DATA TO PROCESS:
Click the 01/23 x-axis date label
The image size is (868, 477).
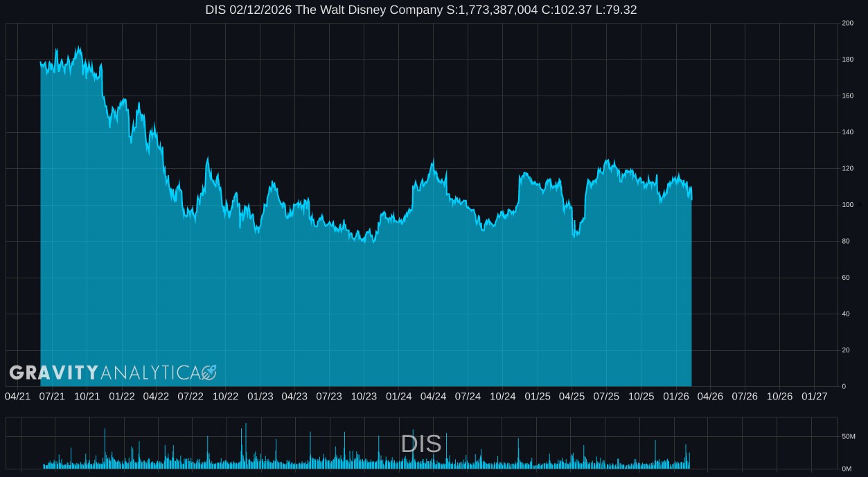(260, 397)
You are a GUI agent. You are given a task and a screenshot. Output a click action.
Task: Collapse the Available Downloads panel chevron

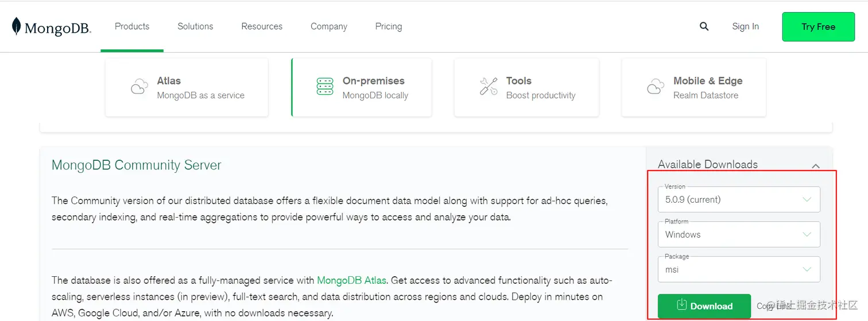pyautogui.click(x=816, y=165)
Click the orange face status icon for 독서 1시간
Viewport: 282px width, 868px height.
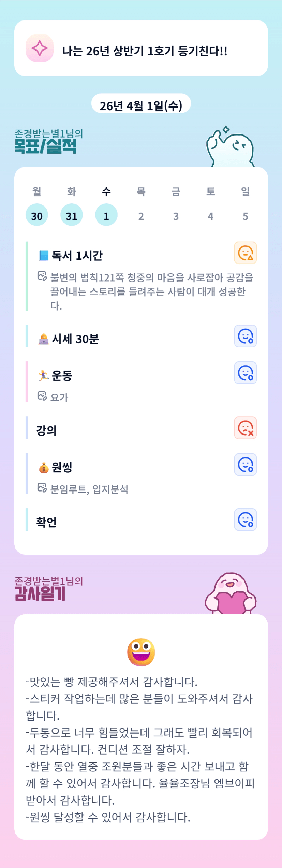pyautogui.click(x=245, y=253)
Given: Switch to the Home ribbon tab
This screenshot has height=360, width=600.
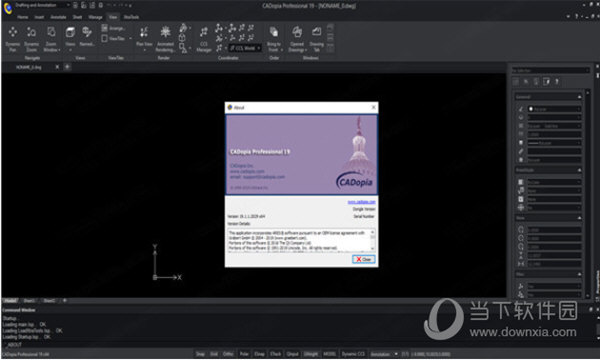Looking at the screenshot, I should tap(23, 17).
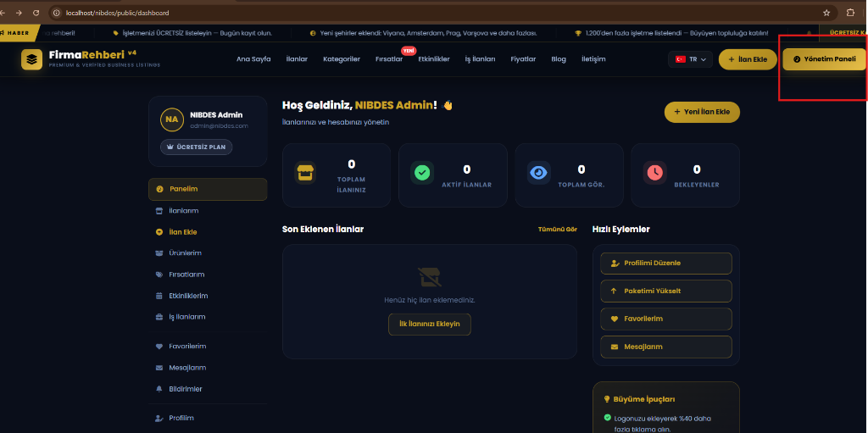Open the Tümünü Gör link

click(x=558, y=230)
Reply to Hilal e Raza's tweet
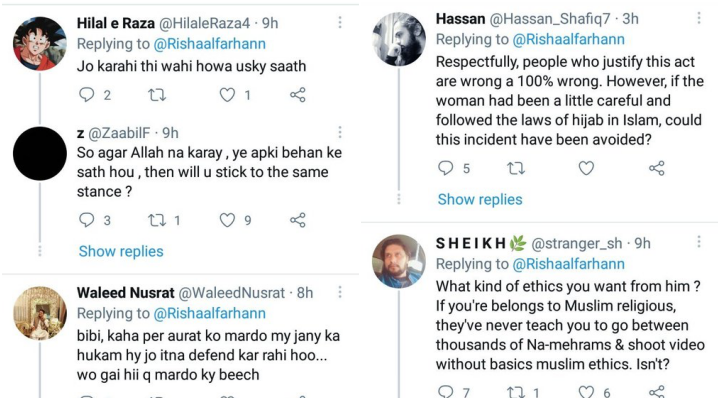Image resolution: width=720 pixels, height=400 pixels. [x=87, y=96]
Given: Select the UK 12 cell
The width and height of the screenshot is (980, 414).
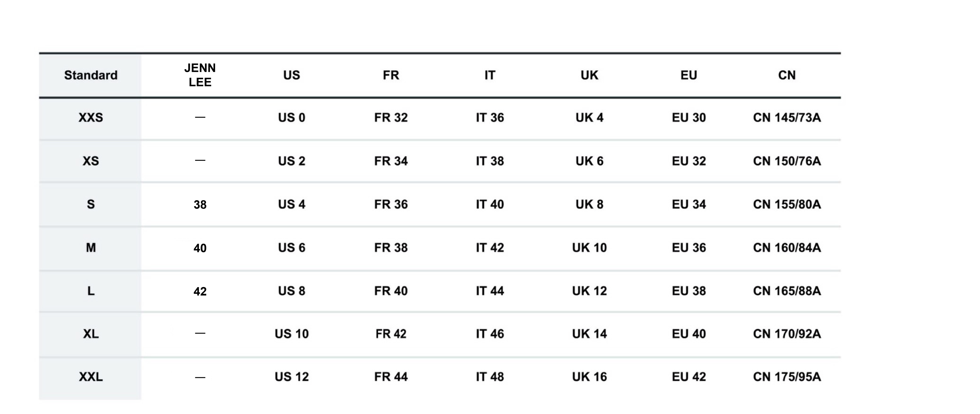Looking at the screenshot, I should pyautogui.click(x=589, y=291).
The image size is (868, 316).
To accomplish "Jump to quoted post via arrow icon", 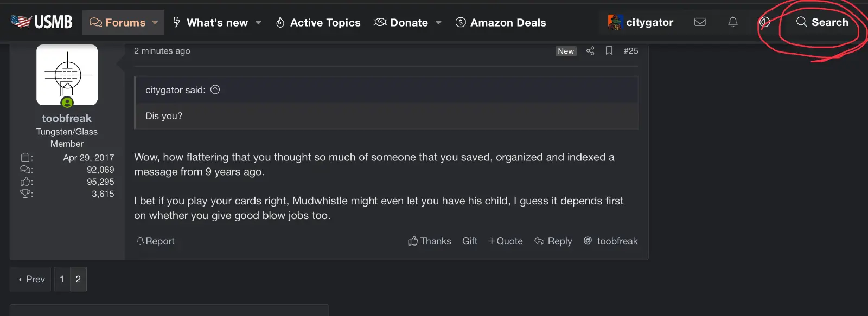I will point(215,90).
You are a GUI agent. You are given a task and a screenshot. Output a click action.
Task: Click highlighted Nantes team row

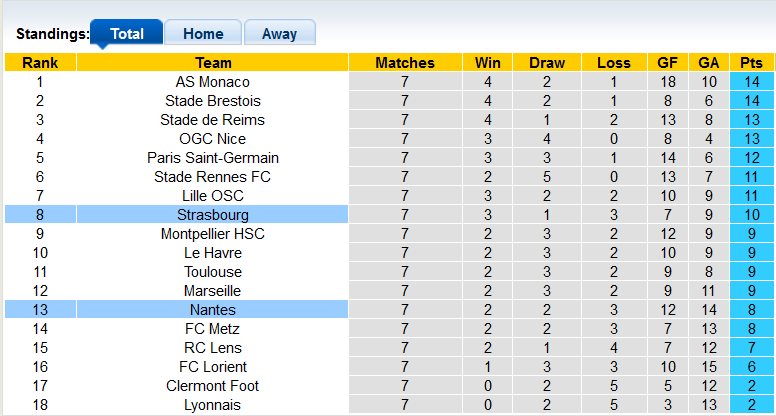pyautogui.click(x=213, y=310)
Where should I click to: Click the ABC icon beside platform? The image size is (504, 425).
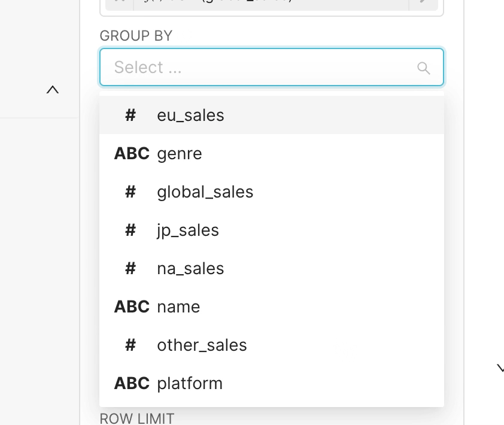tap(132, 383)
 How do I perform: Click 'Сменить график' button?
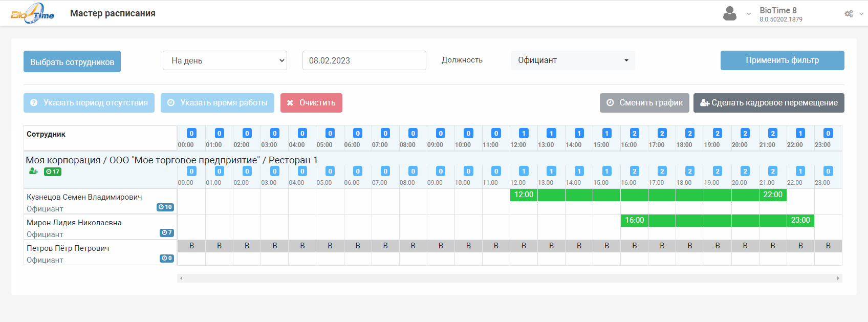[x=644, y=103]
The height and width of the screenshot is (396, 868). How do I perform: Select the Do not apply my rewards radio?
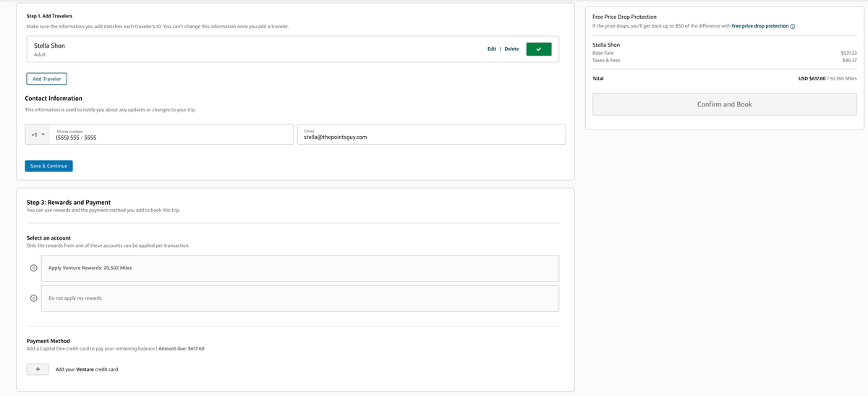33,298
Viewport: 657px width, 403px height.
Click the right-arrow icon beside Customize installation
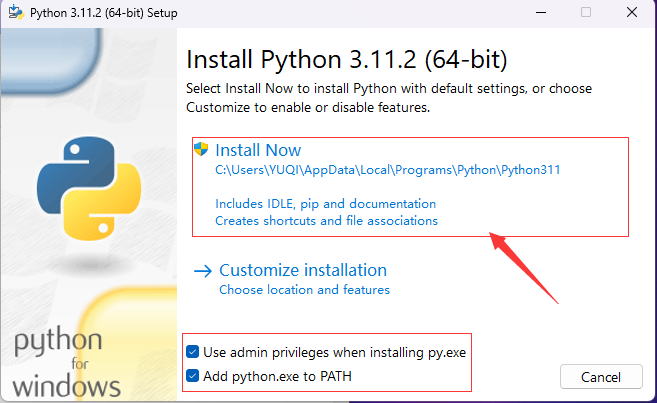203,270
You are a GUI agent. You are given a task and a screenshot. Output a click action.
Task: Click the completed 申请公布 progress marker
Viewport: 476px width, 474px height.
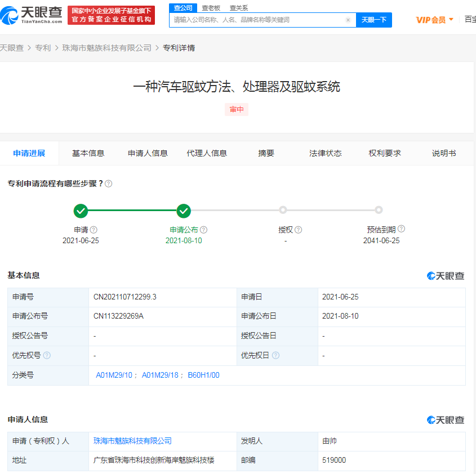[x=184, y=211]
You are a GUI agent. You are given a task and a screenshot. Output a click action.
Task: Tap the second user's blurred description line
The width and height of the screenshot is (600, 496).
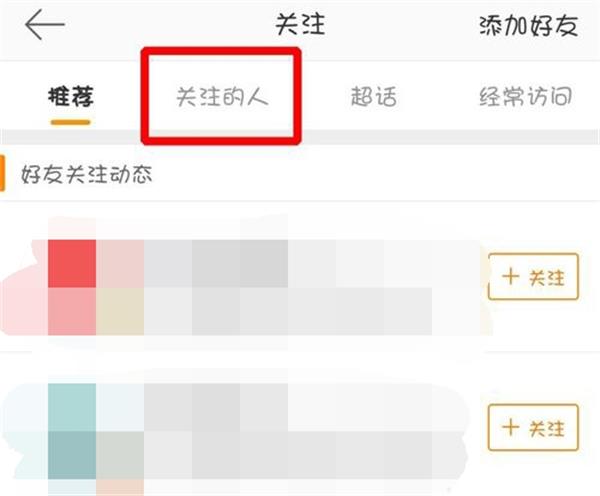[x=288, y=455]
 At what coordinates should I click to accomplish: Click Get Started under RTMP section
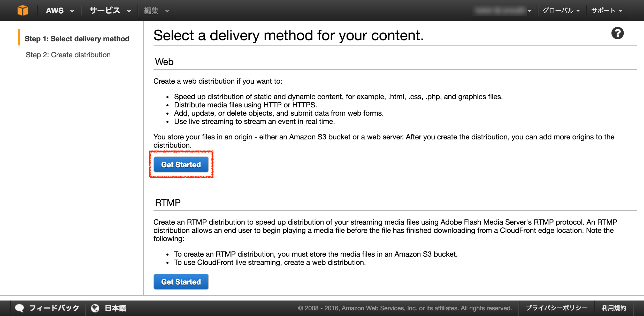[181, 282]
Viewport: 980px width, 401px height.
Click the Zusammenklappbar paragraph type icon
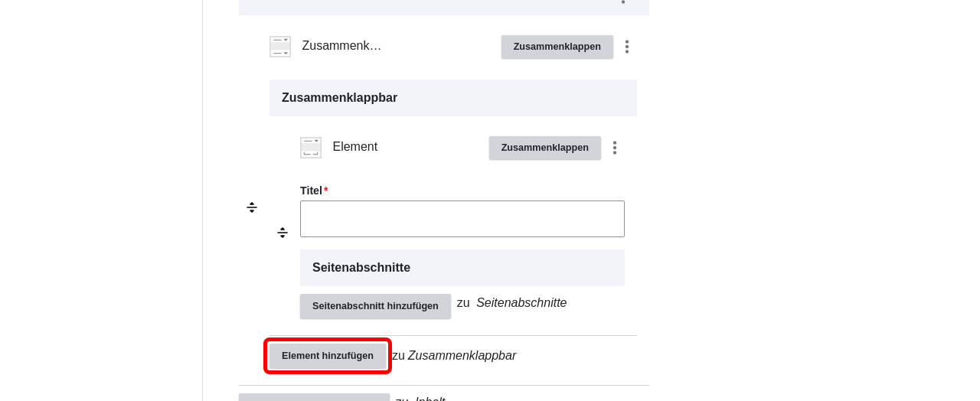[280, 47]
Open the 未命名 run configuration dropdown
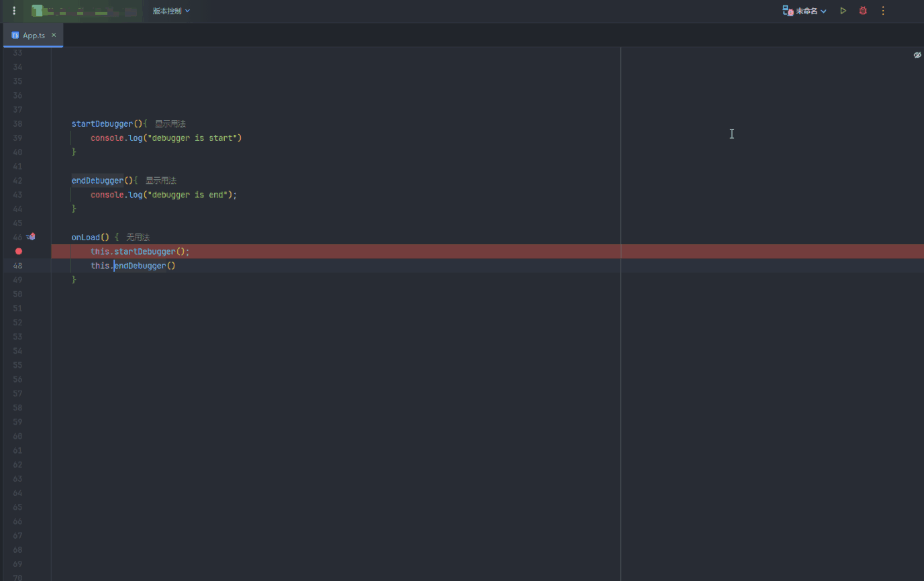This screenshot has width=924, height=581. pos(809,11)
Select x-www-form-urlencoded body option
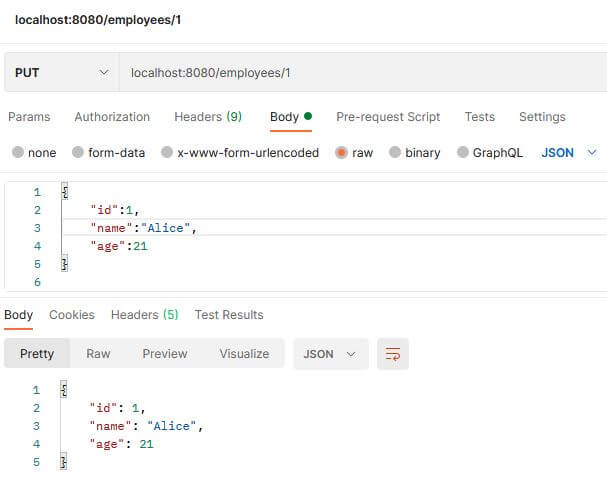Viewport: 607px width, 479px height. (x=167, y=152)
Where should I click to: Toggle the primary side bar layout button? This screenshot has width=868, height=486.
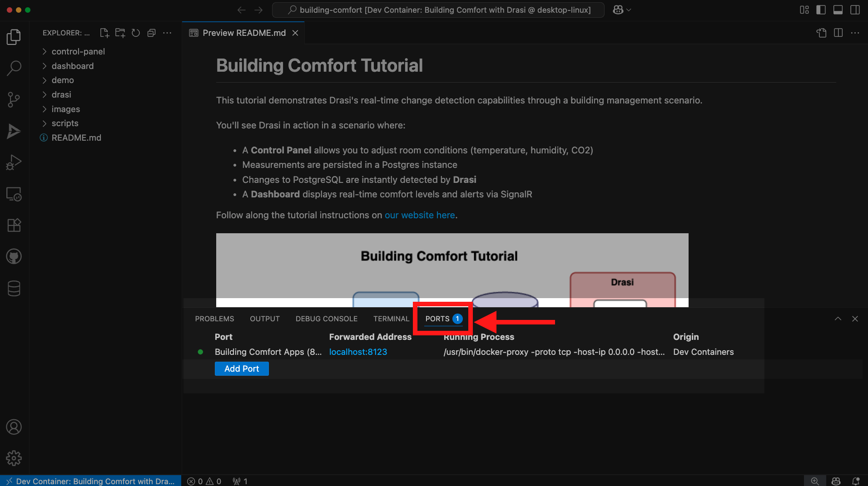point(821,10)
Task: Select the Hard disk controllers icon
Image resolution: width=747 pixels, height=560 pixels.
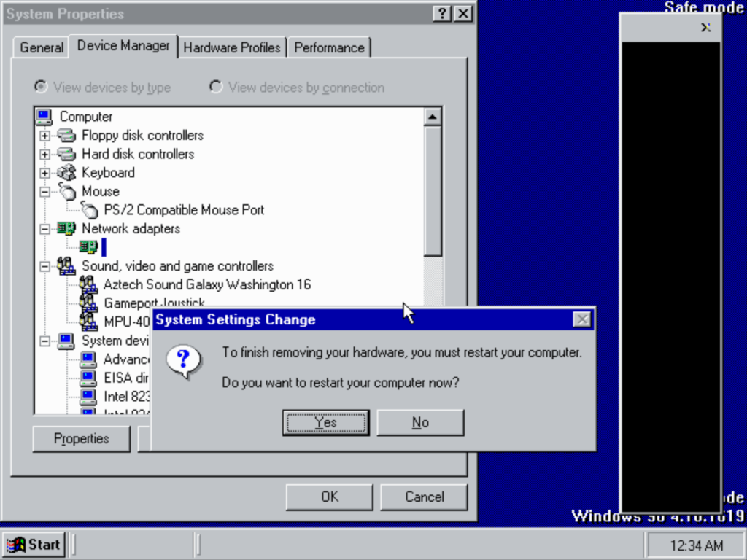Action: 66,154
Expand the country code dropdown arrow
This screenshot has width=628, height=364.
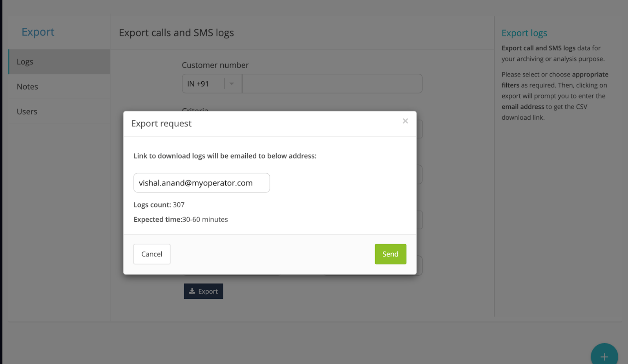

YOUR ASSIGNMENT: Write out an exact copy of the listing, first line through the line containing "Click the orange face status icon for 독서 1시간", with the pictures left out.

OUTPUT:
Click the 01/23 x-axis date label
The image size is (868, 477).
(260, 397)
You are a GUI agent. You are given a task and a screenshot. Output a click action.
Task: Collapse the Available Downloads panel chevron

pyautogui.click(x=816, y=165)
Click the orange face status icon for 독서 1시간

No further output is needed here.